Abstract_EANA2024-90

Abstract EANA2024-90

Raman Signatures in Salt Nodules from the Atacama Desert along an Aridity Gradient

Chrysanthi Ioanna Psarologaki (1), Dominik Horký (1), Christof Sager (2), Alessandro Airo (2), Dirk Schulze-Makuch (3,4,5), Jean-Pierre de Vera (6), and Mickael Baqué (1)

(1) German Aerospace Center (DLR), Institute of Planetary Research, Planetary Laboratories department, Berlin, Germany (2) Museum für Naturkunde, Leibniz-Institut für Evolutions- und Biodiversitätsforschung, Berlin, Germany (3) Center for Astronomy and Astrophysics, RG Astrobiology, Technische Universität Berlin, Berlin, Germany (4) GFZ German Research Center for Geosciences, Section Geomicrobiology, Potsdam, Germany (5) Department of Plankton and Microbial Ecology, Leibniz-Institute of Freshwater Ecology and Inland Fisheries (IGB), Stechlin, Germany (6) German Aerospace Center (DLR), Space Operations and Astronaut Training, MUSC, Cologne, Germany

In one of Earth's driest environments, the Atacama Desert, life has developed remarkable adaptive strategies to decreasing amounts of water. These adaptations include taking refuge within or beneath rocks as endoliths or hypoliths and residing in salt formations in hygroscopic niches [1,2]. In the hyperarid core, life persists within salt crusts by using deliquescence as a water source or by remaining in the subsurface, waiting for brief periods of increased moisture [3]. These adaptive strategies are not only fascinating in their own right but also provide potential analogues for putative Martian life, which might have transitioned from a water-rich past to the harsh conditions seen today [4]. Salt crusts and salt nodules are particularly interesting targets in this regard, because they reside on or very near the surface and are thus easily accessible to future robotic missions.
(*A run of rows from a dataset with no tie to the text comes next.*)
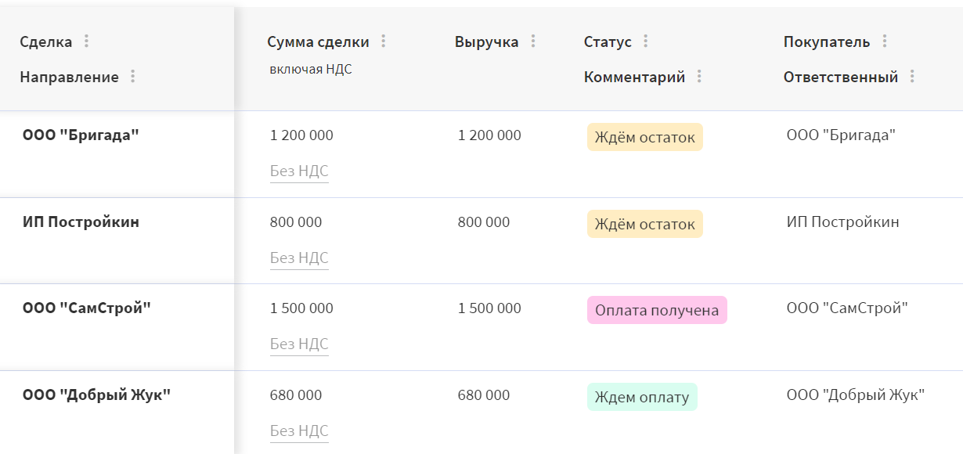Click the three dots beside Ответственный

tap(912, 77)
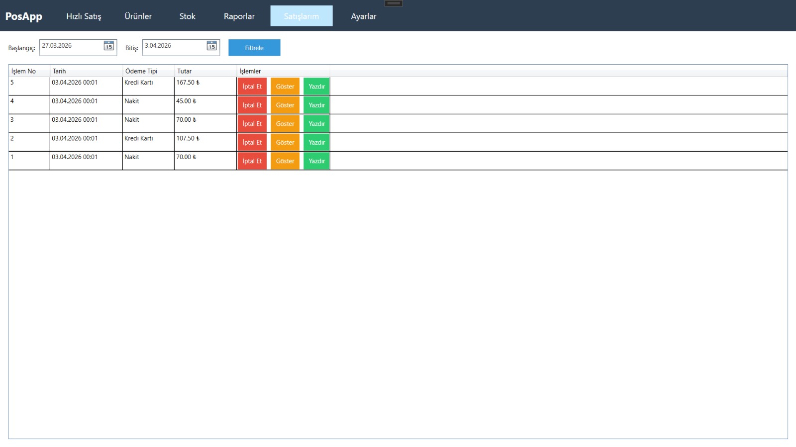The width and height of the screenshot is (796, 447).
Task: Switch to the Ürünler tab
Action: (x=138, y=16)
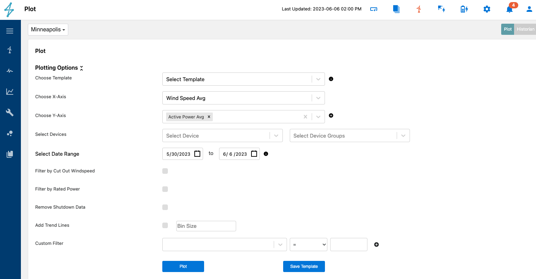The image size is (536, 279).
Task: Click the Save Template button
Action: tap(304, 266)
In the Atacama, salt nodules, mainly composed of halite, are known to harbour photosynthetic organisms with pigments like carotenoids and scytonemin, identifiable through Raman spectroscopy. While these nodules are associated with polygonal soils, the details of their formation are still unclear. The diverse shapes of salt nodules create different micro-environmental conditions, potentially influencing microbial colonization (habitation of “micro-niches”). To assess the distribution and detectability of life in such habitats via Raman spectroscopy, we sampled nodules from several sites along an aridity gradient to compare active and dormant communities. After cutting and polishing, we performed Raman image scans and fluorescence microscopy along the depth of the nodules from four areas with different humidity levels. Visibly colonized nodules from an area with active fog, displaying dark surface bands, showed a higher count of Raman-detectable signatures (carotenoids, scytonemin, chlorophyll and secondary pigments). Remarkably, even non-visibly colonized nodules from the hyper-arid core, show sporadic remnants of communities with still detectable pigments which might remain dormant for several years. Measurements taken in situ, with a portable Raman system, were also compared to laboratory measurements to better inform us about the optimal use for current and future Raman instruments on Martian rovers.

[1] Davila et al., Astrobiology, 16, 159–168 (2016).

[2] Schulze-Makuch et al., Microorganisms, 9, 1038 (2021).

[3] Schulze-Makuch et al., PNAS, 115, 2670–2675 (2018).

[4] Davila et al., Chapter 12 - in Mars Geological Enigmas, Elsevier, (2021), pp. 333–355.